Avoidable Death

Science is supposed to tell us what causes ill health so that we can do something about it. At least that’s one version of what science is supposed to do. Armed with health science, public health institutions can focus on the causes of illness and work to eliminate them. It’s called prevention.

Last week, the CDC—the primary national public health agency in the United States—published a report titled “Avoidable Deaths from Heart Disease, Stroke, and Hypertensive Disease.” The CDC is happy to report that things are looking good.

I’m suspicious of the phrase “avoidable death” as the CDC uses it. “Many heart disease and stroke deaths could be avoided through improvements in lifestyle behaviors, treatment of risk factors, and addressing the social determinants of health.”

So if public health and other institutions can eliminate “unhealthy lifestyle behaviors (e.g., tobacco use, inadequate physical activity, poor diet, and excessive alcohol use)” and treat risk factors such as “uncontrolled hypertension, elevated cholesterol, and obesity” something like a third of heart-related deaths would not occur. The CDC goes on to describe how “additional medical interventions, such as secondary prevention and evidence-based procedures to treat ischemic heart disease and stroke” will also reduce heart deaths.

What the CDC is describing is the medicalization of public health and prevention. This is clear from the way in which the CDC actually counts which deaths are avoidable: it’s simply any death caused by one of four diagnoses.

Even though it mentions “addressing the social determinants of health,” no further mention is made of how social injustice causes avoidable deaths. This is quite surprising given the data the CDC reports.

As I said, about a third of heart-related deaths could be avoided by the CDC’s reckoning—which has primarily to do with increased application of medical potions and procedures. Over the last ten years, the CDC’s version of prevention has gotten better so that the number of avoidable deaths has gone down. The improvement has been a little less than 4%—about 28,000 fewer people died unnecessarily.

But in this same report, the CDC shows that the rate of avoidable heart deaths varies quite dramatically among the 50 states and the District of Columbia. The state with the fewest number of unnecessary heart deaths (that would be Minnesota) has almost three times fewer avoidable deaths than the state with the most avoidable deaths (that would be the District of Columbia).

That’s a 300% difference in the rate of avoidable deaths caused by the state in which you live versus 4% caused by CDC sanctioned medical interventions.

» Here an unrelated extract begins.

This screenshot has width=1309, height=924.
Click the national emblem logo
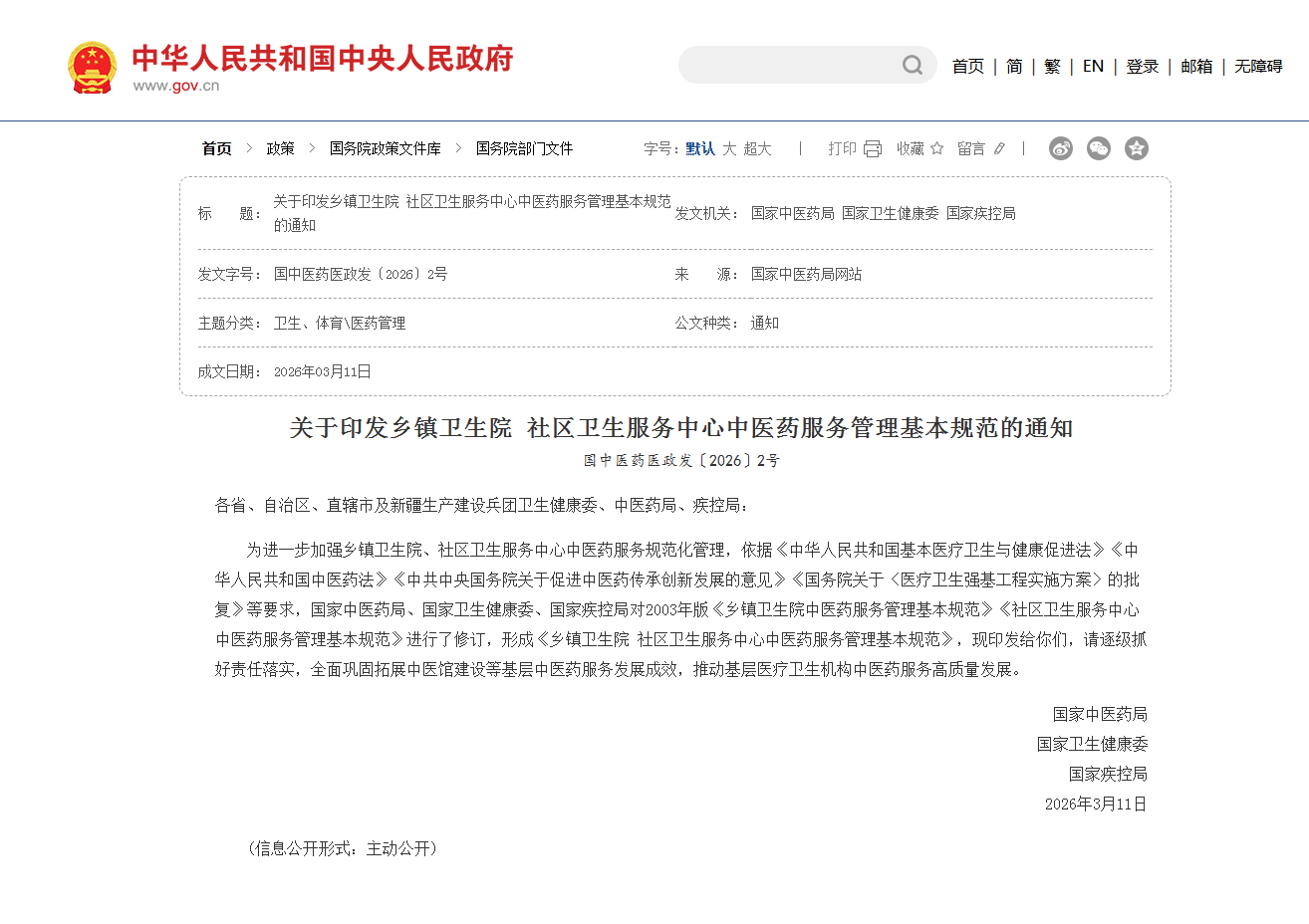pyautogui.click(x=93, y=68)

My thinking on this and the missing social determinants of health are this…

Minnesota is one kind of social environment. The District of Columbia is another. If the Minnesota environment were reproduced in DC, it is not unreasonable to expect a significantly greater decrease in unnecessary heart deaths than that caused by lifestyle changes and medical risk factor treatments.

To go further along this path, the CDC report includes a map showing the rate of avoidable heart deaths by county. It’s well-known that the social determinants of health are more pronounced at the local level and so it’s noteworthy that the difference in avoidable heart deaths between the highest and lowest US counties is 10 times—that is, the best county with the fewest avoidable deaths is 1,000% better than the worst.

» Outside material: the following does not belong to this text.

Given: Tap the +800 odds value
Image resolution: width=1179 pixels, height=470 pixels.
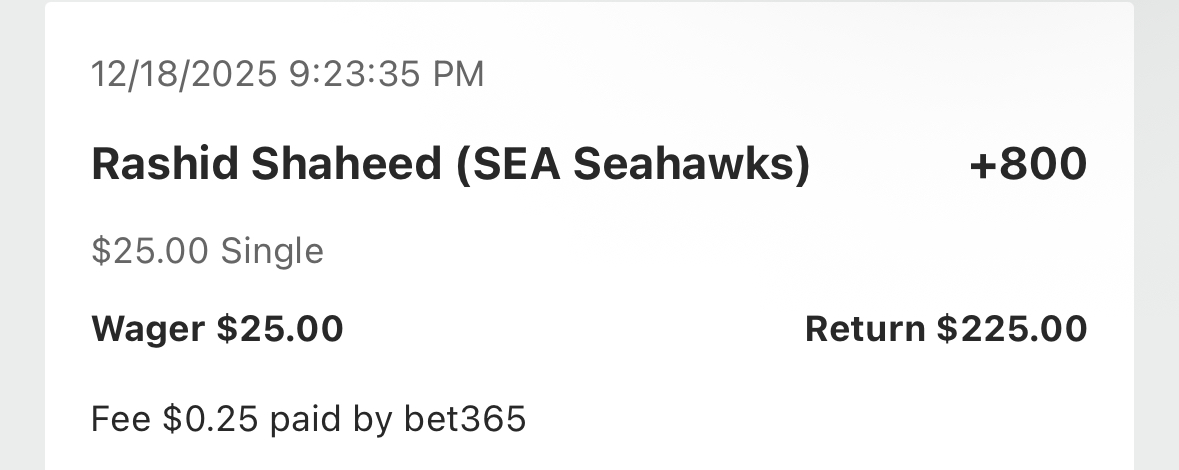Looking at the screenshot, I should coord(1028,165).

In other words, where you live and its social environment is far more powerful in reducing (or increasing) your risk of a heart attack than following the medical advice of your doctor or public health agency. This suggests to me that the most effective course of action to reduce your risk of a heart attack or stroke is to move to a place with a better rate of avoidable death.

We don’t need to stop at social causes of heart deaths. Consider not only social environments but physical environments as causes of heart deaths. Earlier this year, researchers at NYU published a paper on the detrimental effects of BPA in causing children to develop heart disease. It goes without saying that if your risk of getting heart disease increases so does your risk of death from heart disease.

The threat posed by BPA captures both social and physical environments. BPA is toxic. It is in products children use or to which children are exposed. It’s there because a company somewhere finds it financially beneficial to use BPA instead of an alternative. It’s also there because the body politic cannot muster the courage to say “No.”

Likewise, exposure to wireless technologies affects the heart. As with BPA, heart deaths are caused by what’s in the physical environment as well as the social environment in which the toxic exposure is caused by the needs of commerce and the failure of political institutions (public health institutions such as the CDC in particular) to act on the heart threat of wireless technologies.

I have trouble with the CDC’s concept of “avoidable death” because it leaves out too many avoidable causes—such as where and how we live and the exposures of that place. The CDC’s concept maintains focus on medical treatment outright or medical treatment by proxy. And most profoundly, I object to the focus on death or lack of it as the measure of health.

I’d much rather see statistics on the causes of avoidable suffering.